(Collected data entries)
((

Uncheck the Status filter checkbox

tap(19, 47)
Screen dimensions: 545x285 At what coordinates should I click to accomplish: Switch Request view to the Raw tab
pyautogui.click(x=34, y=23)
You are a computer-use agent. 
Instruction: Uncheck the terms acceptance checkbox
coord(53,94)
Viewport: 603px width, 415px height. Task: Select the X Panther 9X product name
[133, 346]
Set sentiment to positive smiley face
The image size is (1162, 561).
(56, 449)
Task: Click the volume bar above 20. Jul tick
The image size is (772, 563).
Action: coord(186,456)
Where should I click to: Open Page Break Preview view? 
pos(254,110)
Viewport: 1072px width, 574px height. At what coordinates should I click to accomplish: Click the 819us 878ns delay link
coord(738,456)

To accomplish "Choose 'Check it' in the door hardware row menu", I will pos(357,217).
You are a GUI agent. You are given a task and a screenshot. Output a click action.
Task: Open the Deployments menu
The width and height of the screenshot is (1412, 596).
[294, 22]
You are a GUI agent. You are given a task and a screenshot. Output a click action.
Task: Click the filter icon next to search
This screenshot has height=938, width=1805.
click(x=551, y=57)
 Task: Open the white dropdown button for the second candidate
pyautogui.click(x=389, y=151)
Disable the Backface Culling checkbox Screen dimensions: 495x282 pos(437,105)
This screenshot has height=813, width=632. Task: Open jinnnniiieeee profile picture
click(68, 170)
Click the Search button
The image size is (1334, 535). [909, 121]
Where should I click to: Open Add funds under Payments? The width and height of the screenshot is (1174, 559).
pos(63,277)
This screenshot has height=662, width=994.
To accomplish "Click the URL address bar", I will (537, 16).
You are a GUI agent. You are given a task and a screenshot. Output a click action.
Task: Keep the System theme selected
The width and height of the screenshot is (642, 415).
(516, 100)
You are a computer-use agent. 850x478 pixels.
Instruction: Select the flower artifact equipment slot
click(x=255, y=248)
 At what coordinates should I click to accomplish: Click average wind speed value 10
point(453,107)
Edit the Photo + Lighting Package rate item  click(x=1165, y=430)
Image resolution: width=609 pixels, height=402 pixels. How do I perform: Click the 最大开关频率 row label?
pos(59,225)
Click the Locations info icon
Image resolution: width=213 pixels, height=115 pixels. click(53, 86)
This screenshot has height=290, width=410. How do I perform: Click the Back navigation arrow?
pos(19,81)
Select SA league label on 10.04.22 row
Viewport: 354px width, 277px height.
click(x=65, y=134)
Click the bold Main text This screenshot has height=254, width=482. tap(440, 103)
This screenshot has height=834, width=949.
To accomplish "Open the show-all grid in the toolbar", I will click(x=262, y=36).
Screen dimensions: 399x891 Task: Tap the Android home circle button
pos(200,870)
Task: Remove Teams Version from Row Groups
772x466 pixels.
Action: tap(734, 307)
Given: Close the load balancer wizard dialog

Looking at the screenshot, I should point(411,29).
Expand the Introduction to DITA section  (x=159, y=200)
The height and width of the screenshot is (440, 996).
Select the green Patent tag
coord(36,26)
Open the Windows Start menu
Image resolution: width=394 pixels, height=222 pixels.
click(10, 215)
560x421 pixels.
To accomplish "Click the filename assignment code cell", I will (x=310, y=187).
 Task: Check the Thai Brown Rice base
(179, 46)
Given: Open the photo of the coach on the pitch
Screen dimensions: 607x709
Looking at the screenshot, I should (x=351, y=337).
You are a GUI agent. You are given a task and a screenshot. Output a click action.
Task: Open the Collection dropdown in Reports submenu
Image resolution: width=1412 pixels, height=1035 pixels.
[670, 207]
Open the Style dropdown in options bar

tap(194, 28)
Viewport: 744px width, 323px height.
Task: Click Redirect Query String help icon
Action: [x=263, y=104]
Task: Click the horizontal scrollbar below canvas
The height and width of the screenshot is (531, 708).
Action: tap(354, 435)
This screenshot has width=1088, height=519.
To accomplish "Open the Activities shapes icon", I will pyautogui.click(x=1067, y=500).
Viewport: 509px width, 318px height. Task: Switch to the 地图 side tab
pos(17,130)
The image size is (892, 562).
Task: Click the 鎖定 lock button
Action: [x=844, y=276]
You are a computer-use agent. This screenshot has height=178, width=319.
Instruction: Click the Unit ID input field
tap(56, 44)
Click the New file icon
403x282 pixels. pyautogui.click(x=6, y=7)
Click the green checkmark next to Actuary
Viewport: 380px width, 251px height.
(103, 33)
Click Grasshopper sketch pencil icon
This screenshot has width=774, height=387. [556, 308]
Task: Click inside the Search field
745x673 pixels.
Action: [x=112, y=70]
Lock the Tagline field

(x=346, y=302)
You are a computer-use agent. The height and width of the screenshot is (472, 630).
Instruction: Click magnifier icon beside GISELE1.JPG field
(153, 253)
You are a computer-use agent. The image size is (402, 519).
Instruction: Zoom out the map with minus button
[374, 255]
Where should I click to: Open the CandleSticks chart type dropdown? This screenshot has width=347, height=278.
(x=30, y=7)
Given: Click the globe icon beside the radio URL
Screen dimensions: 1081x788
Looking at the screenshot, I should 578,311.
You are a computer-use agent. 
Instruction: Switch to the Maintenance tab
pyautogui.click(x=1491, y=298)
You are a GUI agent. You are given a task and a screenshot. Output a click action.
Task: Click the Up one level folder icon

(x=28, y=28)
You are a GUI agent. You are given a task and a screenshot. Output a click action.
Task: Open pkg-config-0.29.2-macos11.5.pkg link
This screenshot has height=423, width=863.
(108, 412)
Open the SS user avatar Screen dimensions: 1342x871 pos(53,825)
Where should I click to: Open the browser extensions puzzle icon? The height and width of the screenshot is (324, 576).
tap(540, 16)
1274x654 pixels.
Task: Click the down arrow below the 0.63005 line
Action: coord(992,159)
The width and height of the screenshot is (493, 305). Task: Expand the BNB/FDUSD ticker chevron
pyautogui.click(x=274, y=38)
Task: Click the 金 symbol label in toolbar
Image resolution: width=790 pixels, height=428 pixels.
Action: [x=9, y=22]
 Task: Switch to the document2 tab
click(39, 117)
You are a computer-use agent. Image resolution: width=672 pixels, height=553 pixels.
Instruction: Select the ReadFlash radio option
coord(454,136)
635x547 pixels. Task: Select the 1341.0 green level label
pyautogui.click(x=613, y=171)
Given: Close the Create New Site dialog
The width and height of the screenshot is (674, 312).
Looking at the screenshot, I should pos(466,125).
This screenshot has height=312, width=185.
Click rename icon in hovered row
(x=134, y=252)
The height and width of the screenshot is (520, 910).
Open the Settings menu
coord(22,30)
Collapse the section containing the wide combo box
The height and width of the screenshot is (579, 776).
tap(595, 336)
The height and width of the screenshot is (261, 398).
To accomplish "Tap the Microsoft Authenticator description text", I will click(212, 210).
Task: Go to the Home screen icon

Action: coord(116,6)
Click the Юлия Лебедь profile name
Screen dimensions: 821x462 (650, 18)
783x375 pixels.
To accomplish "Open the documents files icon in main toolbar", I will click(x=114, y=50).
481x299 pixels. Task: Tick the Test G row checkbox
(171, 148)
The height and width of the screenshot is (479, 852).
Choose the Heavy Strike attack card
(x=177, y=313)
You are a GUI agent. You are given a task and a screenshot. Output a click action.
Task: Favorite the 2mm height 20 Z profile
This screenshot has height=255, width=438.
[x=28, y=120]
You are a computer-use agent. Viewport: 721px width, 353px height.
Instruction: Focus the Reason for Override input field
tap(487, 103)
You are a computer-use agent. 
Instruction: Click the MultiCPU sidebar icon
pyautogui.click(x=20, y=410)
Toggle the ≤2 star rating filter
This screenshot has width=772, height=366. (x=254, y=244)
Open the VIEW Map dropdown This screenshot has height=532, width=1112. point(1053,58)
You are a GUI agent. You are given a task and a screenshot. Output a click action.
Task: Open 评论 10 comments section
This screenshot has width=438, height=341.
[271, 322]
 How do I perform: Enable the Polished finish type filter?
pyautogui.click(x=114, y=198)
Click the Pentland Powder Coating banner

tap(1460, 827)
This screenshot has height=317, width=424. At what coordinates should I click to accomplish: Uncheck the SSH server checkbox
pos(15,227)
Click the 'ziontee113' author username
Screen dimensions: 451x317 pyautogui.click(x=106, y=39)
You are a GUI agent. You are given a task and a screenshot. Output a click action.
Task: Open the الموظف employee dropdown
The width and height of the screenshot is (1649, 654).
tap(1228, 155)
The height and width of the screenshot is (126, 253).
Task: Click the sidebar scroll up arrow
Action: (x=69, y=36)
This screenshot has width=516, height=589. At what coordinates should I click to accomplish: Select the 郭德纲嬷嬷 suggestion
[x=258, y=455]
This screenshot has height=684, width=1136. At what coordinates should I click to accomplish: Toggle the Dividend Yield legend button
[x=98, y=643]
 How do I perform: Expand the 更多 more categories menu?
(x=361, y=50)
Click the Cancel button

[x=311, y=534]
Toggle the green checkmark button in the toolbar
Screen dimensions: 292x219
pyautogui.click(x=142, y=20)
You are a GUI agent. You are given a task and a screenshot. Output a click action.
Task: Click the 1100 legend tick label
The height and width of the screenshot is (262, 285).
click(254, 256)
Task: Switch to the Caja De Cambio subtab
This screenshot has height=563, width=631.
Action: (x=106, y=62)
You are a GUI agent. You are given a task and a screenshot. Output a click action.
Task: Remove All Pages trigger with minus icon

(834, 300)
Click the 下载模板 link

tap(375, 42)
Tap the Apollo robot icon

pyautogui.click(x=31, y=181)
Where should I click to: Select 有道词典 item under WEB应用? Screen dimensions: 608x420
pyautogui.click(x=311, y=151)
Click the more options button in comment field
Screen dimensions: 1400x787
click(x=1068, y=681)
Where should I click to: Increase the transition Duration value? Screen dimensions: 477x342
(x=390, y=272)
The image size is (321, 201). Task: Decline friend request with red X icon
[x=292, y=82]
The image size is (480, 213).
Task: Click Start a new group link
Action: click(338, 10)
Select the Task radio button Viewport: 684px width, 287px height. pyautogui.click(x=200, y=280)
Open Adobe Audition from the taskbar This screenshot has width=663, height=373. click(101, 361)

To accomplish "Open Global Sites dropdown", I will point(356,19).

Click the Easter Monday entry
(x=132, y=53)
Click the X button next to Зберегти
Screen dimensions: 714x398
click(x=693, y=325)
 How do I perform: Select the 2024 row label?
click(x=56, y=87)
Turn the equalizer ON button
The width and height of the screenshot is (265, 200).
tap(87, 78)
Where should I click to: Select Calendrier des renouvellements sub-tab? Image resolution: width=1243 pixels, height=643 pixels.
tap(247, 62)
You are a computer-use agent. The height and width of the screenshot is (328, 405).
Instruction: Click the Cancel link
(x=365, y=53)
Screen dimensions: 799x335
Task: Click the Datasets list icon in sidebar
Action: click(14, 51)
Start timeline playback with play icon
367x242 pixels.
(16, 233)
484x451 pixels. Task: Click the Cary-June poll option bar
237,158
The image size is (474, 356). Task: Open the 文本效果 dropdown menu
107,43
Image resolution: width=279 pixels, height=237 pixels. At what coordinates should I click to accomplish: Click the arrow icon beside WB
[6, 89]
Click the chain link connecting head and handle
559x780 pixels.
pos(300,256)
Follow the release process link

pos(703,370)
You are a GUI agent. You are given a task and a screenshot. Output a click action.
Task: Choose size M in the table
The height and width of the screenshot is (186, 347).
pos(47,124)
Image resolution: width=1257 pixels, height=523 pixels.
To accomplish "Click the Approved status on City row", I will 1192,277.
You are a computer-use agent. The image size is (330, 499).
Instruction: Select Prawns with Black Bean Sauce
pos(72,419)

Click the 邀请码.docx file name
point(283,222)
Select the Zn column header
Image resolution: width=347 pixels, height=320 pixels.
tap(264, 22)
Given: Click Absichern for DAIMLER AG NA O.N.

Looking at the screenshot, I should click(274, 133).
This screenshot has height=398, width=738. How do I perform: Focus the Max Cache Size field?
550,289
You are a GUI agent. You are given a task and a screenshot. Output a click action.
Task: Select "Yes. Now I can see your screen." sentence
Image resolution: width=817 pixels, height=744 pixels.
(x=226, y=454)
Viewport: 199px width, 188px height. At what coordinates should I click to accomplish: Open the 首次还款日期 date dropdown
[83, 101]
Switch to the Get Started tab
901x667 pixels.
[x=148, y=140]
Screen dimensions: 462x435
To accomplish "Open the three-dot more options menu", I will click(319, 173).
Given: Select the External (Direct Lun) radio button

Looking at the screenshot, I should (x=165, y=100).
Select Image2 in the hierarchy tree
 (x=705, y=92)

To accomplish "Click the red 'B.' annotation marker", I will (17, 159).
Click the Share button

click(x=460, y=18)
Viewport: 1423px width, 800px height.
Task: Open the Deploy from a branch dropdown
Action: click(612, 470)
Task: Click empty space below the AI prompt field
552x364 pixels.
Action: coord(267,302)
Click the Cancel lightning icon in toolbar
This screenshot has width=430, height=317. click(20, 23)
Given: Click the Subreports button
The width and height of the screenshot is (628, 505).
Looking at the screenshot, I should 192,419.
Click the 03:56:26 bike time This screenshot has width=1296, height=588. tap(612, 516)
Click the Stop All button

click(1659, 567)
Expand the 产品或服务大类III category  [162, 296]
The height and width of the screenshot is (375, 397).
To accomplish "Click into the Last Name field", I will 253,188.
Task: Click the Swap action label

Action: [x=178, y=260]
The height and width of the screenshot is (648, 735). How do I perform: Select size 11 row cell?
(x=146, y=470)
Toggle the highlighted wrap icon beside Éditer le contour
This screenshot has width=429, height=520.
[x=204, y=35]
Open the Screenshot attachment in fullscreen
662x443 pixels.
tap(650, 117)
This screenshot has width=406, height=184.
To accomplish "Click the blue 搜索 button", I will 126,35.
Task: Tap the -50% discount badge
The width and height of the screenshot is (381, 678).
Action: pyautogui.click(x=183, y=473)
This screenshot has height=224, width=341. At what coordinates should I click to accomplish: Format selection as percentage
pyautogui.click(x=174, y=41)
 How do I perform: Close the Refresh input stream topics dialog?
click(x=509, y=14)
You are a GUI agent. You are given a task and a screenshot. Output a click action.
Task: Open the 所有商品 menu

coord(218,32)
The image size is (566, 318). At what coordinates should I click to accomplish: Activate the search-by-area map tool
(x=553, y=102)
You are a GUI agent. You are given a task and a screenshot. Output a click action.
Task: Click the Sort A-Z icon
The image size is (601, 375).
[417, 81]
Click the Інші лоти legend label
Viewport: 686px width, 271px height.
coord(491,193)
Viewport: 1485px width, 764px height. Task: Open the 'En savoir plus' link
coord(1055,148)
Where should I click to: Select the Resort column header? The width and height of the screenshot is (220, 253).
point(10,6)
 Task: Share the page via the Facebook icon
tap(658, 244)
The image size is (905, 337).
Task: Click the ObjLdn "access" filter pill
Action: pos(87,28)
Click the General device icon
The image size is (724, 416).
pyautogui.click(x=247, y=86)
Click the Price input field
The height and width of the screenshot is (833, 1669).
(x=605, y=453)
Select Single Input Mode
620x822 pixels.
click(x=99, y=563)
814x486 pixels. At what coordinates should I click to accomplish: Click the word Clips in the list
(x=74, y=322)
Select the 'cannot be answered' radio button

))

◆ What the task asks
In the records above, how many lines contain the word "computer"? Give the number alone.

◆ Response area
11